Carlos Sainz didn’t take the Williams seat to spite anyone. He took it to prove something. And as 2025 wrapped, the numbers told a neat little story: two grand prix podiums for Sainz in a blue car most had written off, and none for the seven-time champion who replaced him at Ferrari.
That contrast bubbled plenty of social media chatter, but Sainz isn’t interested in point-scoring off Lewis Hamilton’s worst season for top-three finishes. He’s far more interested in the validation that came with Baku and Qatar — and the way it silenced the noise around his move.
“When I announced I was going to Williams, some people felt sorry for me,” Sainz admitted in an interview with Marca, recalling the sideways looks after Ferrari cut him loose even before last season had begun. He arrived for the Abu Dhabi 2024 post-season test in a white helmet and a clean slate, and got to work. A year later, the haul looks decisive: Williams rose to fifth in the Constructors’, with Sainz scoring 64 points and Alex Albon 73. For a team that’s spent most of the past decade stuck near the bottom, that’s not a step — it’s a leap.

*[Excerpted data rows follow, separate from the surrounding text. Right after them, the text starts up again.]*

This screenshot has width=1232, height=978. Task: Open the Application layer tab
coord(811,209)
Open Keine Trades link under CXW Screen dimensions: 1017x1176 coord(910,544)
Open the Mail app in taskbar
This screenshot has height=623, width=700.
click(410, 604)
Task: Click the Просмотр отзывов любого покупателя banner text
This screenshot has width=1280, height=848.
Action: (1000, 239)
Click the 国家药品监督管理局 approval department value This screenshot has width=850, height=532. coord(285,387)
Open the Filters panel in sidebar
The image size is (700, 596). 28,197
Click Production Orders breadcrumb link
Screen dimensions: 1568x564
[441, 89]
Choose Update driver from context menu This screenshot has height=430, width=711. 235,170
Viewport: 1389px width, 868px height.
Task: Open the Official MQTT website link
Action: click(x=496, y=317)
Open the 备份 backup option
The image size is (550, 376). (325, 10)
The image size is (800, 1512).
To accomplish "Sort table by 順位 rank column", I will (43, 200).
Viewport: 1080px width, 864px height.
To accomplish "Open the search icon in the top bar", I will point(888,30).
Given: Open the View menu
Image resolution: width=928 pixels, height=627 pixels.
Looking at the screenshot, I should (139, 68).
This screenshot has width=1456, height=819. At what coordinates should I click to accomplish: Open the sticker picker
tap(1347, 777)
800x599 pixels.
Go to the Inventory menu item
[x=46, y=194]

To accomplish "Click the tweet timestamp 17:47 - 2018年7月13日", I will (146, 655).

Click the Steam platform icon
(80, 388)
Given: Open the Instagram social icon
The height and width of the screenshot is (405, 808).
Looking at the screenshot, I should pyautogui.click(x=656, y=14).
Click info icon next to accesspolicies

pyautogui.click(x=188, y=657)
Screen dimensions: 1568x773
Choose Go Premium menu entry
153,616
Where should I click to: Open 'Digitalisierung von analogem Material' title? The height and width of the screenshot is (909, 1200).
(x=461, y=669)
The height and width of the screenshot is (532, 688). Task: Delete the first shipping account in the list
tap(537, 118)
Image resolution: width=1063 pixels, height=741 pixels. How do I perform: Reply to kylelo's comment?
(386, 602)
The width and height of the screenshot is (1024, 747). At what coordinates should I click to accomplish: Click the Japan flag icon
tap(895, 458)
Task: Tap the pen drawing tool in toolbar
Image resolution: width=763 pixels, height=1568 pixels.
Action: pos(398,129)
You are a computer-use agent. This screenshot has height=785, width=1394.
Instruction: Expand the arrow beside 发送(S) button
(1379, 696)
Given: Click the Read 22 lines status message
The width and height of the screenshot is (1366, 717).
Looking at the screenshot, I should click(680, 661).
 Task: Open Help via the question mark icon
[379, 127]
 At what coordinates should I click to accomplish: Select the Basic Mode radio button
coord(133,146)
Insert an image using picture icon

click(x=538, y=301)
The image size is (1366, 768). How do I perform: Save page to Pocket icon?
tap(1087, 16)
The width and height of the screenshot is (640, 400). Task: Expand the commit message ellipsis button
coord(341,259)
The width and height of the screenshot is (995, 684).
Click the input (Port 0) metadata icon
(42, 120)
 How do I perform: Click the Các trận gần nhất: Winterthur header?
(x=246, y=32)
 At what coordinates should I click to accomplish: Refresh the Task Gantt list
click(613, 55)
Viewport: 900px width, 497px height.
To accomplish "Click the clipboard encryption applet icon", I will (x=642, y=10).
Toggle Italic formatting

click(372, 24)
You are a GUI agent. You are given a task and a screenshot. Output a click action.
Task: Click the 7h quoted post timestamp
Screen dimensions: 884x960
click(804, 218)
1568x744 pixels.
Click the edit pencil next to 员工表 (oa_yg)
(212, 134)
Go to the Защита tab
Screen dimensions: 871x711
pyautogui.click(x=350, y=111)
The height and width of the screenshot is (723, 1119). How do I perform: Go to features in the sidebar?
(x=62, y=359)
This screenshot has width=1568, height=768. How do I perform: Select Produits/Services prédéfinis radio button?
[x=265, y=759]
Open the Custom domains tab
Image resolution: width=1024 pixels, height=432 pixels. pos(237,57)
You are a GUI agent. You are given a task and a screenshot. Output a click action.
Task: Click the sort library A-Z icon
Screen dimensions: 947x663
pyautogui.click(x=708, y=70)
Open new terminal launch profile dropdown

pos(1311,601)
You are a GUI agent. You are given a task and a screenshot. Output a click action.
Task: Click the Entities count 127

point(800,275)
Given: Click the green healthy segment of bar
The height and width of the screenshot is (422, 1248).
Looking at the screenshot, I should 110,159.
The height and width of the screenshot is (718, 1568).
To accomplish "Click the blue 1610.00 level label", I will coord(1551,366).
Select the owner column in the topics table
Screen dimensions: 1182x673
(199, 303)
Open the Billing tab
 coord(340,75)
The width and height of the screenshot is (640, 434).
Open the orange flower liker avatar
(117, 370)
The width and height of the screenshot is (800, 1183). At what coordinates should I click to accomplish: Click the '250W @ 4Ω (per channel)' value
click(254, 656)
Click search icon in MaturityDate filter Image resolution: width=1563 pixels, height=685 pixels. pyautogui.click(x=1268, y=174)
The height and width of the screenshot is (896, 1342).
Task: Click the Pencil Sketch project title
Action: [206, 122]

This all unfolded as Ferrari endured a grey year. No grand prix wins for Charles Leclerc, no podiums for Hamilton, and fourth in the Constructors’ Championship on 398 points. McLaren, with Lando Norris and Oscar Piastri at the sharp end, set the standard — proof again that timing and machinery make champions. Sainz knows it. He’s been around long enough to understand that your shot can come at unusual moments.
He also knows what it feels like to be overlooked. Coming off that gritty win in Australia last season just 13 days after an appendectomy, he took meetings up and down the paddock. Red Bull and Mercedes weren’t biting. His choices narrowed: Audi’s long game, or Williams’ bet on momentum and a 2026 reset. He chose the underdog — and then dragged it onto the podium.
Baku was savvy, opportunistic Sainz: patient early, incisive late, reading a race that ebbed and broke in the tricky middle phase. Qatar was cleaner — a platform result built on pace and discipline. Throw in a Sprint podium in Austin and you’ve got a driver who didn’t need a scarlet car to stay relevant.
None of that means he’s writing revisionist history about Ferrari. Asked whether they might miss him, he wouldn’t bite. The door closed without drama. He’d rather think about the colleagues and tifosi he left behind than the what-ifs. And that’s consistent with how he’s navigated the whole saga. There’s no gloating over Hamilton’s tough year. No victory laps. Just a quiet “this is what I thought we could do” and a nod to a squad that gave him the tools and let him lead.
The bigger picture? Williams looks like a team that used 2025 as a springboard. Its execution sharpened, its car behaved, and its drivers — as different as they are in approach — kept the scoreboard ticking. In a compact midfield where one bad weekend can erase three good ones, climbing to fifth says something about systems being put in place and trusted.
Sainz’s aim doesn’t change. He wants the big one, and he’s not putting an expiry date on it. If the right car turns up when he’s 34 or 36 or 40, he’ll take the fight. Norris and Piastri showed this year that a title shot is about alignment as much as talent. Sainz has been around long enough to be ready when fortune finally points in his direction.
That’s the other headline here. Beneath the warm-and-fuzzy tale of the guy who bet on Williams and came away with silverware sits a driver who, once again, did the basics brilliantly: tire whispering when it mattered, aggression when the window opened, and a knack for staying out of the chaos that undid others. It’s not as loud as a title tilt, but inside a paddock that tends to notice the same things the public misses, it buys you respect — and leverage.
He didn’t take joy in someone else’s struggles. He took satisfaction in his own choices paying off. And as F1 tips into another rules revolution, that mindset might prove as valuable as any wind-tunnel upgrade.